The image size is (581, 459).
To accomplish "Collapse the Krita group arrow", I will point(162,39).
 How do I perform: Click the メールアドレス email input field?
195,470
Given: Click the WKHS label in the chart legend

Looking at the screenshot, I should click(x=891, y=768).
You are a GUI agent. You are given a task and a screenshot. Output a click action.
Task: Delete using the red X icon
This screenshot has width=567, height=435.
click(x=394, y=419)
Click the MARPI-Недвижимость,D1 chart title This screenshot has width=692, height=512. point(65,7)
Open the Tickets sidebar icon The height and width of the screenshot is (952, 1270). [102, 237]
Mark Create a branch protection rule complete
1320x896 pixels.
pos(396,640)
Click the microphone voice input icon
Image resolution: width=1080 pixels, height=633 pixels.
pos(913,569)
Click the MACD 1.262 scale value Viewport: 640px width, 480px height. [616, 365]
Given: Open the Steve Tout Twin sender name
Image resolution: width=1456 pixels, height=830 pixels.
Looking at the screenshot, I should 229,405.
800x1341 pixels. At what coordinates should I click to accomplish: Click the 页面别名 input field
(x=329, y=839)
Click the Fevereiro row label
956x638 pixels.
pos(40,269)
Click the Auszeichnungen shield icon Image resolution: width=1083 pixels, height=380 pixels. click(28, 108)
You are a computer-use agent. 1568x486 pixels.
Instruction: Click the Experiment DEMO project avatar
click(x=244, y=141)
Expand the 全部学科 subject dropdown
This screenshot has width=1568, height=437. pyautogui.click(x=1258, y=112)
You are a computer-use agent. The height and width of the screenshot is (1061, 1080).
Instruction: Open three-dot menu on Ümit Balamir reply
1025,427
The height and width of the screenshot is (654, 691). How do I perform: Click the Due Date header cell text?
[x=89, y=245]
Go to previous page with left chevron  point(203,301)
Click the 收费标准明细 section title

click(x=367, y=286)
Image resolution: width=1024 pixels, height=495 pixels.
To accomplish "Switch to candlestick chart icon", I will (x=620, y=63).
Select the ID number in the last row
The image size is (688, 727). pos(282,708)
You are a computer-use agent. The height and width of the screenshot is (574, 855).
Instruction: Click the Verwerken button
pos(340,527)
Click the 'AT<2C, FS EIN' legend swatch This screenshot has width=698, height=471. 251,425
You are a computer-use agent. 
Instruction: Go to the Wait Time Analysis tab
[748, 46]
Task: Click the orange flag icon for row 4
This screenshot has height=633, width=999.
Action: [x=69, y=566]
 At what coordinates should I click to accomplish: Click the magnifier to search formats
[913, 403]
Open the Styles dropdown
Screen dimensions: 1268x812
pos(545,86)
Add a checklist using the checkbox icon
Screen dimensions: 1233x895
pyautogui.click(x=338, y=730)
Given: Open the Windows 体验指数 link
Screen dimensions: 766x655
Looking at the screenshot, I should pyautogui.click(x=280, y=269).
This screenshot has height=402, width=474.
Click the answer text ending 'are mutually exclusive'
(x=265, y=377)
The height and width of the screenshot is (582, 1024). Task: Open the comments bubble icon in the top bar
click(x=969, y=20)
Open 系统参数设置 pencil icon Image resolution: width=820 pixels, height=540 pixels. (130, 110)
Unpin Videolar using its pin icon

_WHAT THE TASK REQUIRES_
Whenever a line of the data includes "agent", copy that line.

_ANSWER AREA_
You are a GUI agent. You are given a task and a screenshot. Output a click action.
You are a computer-use agent. 1568x486 pixels.
You are a computer-use agent. The height and width of the screenshot is (1061, 1080).
You are a computer-use agent. The height and width of the screenshot is (574, 855).
You are a computer-use agent. 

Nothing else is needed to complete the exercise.